IRAM Hardware Prototyping System. Another recommendation would be a hardware prototype. This prototype might consist of Altera programmable logic chips, switch chips, and large amounts of SRAM or DRAM. How fast might it be? How easy would it be to change parameters? How would it run programs? What measurements could it collect? How long would it take to construct? How much would the components cost? How big would it be? How would it connect to computers?

Layout of logic in an IRAM. Several of the IRAMs implementing an SIMD on chip would layout the logic to match the metal pitch so as to minimize area. One gigabit DRAM scrambled the blocks so as to minimize the power and interconnect area to the pins. The somewhat vague goal of this assignment is to explore the options in laying out a processor and cache so as to minimize area and power. What is the impact on processor speed of stretching in across the chip? Look at the 3-level and 4-level metal processes used in the gigabit chips presented at ISSCC 96 as well as more conservative designs.
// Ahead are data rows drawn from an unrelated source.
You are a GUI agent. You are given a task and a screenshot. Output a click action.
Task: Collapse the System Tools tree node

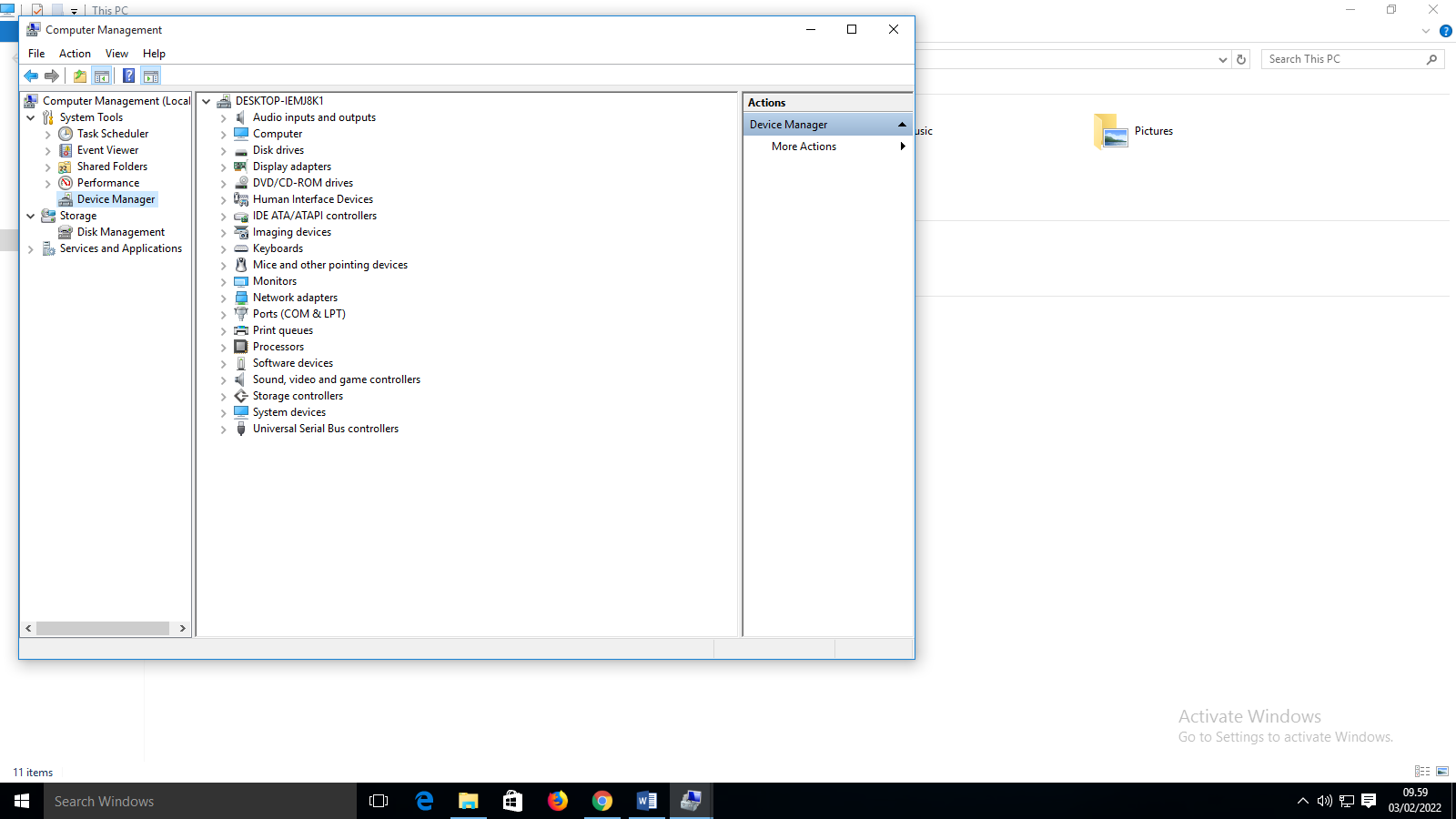point(31,117)
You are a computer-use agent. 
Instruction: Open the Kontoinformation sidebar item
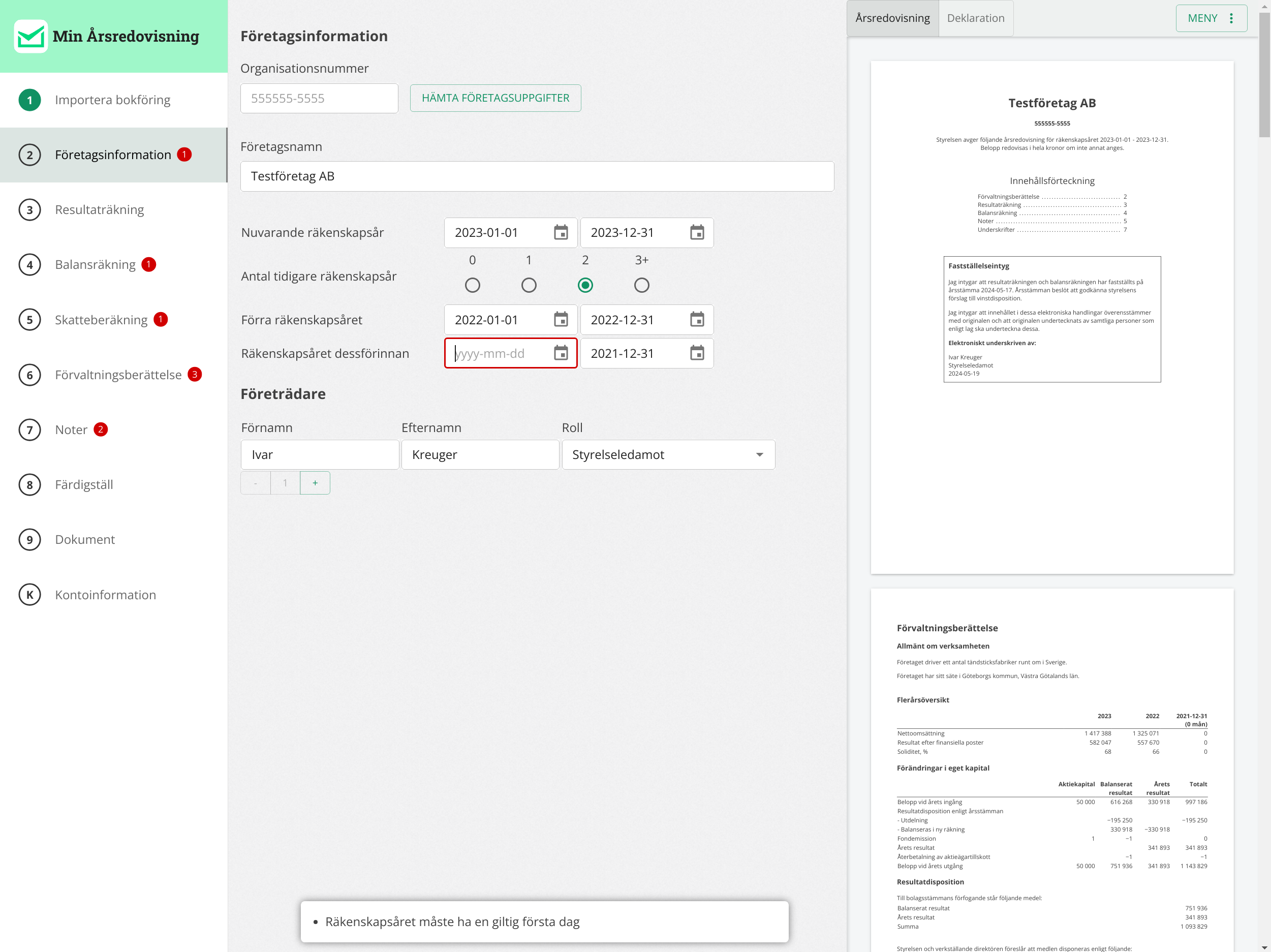point(105,595)
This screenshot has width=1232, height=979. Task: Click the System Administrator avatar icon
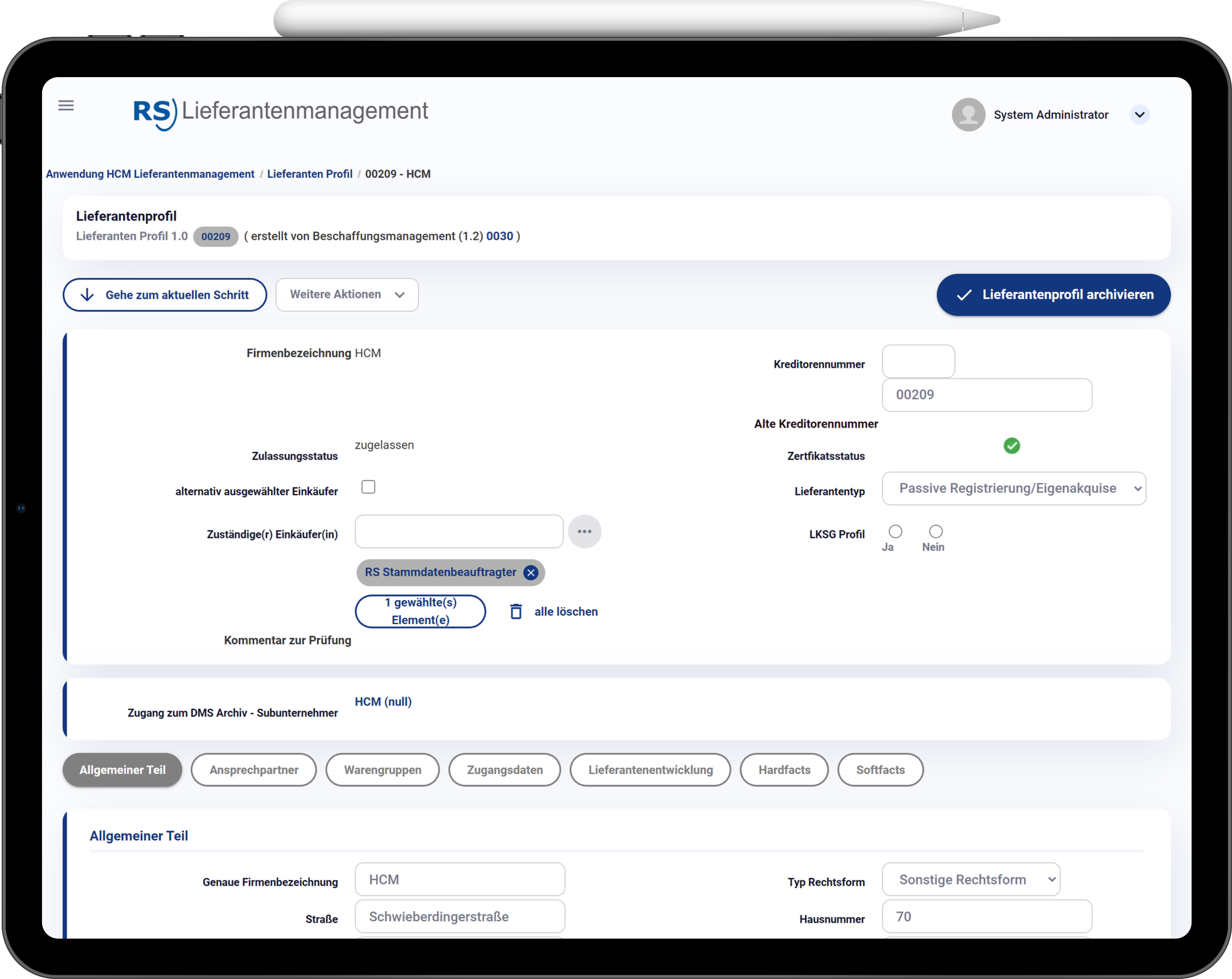tap(968, 115)
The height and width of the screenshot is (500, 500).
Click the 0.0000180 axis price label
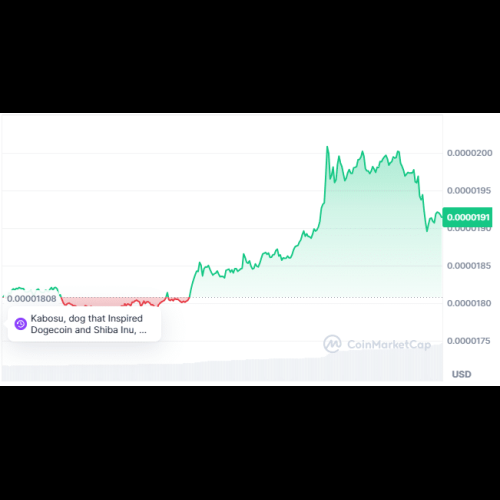pyautogui.click(x=469, y=303)
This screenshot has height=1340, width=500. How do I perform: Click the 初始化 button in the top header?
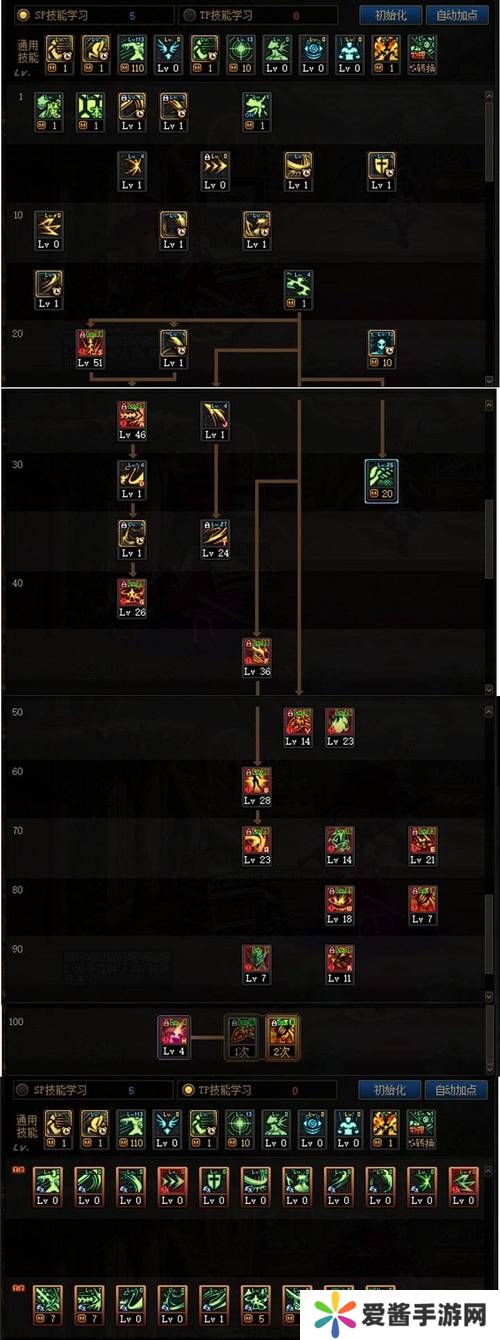point(390,15)
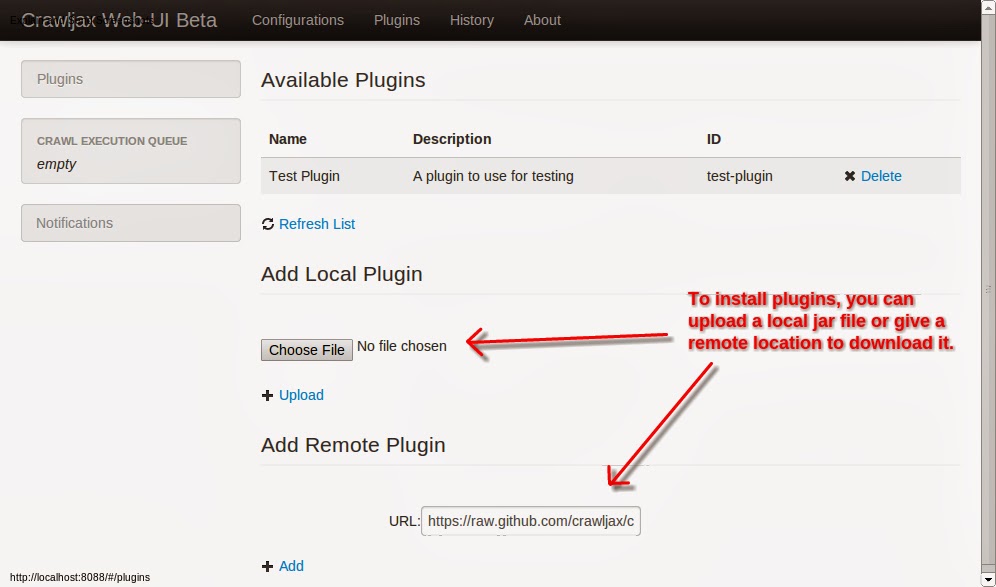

Applications of IRAM. This assignment would investigate applications for IRAM. One potential application of an IRAM could be as a PostScript processor in laser printers. Printers need lots of RAM and a modestly fast processor. Furthermore, OS issues like virtual memory, multiple processes would not be important for a printer (Suggested by Manuel Fahndrich.) This assignment would find and give back of the envelope evalutations of several applications for IRAM.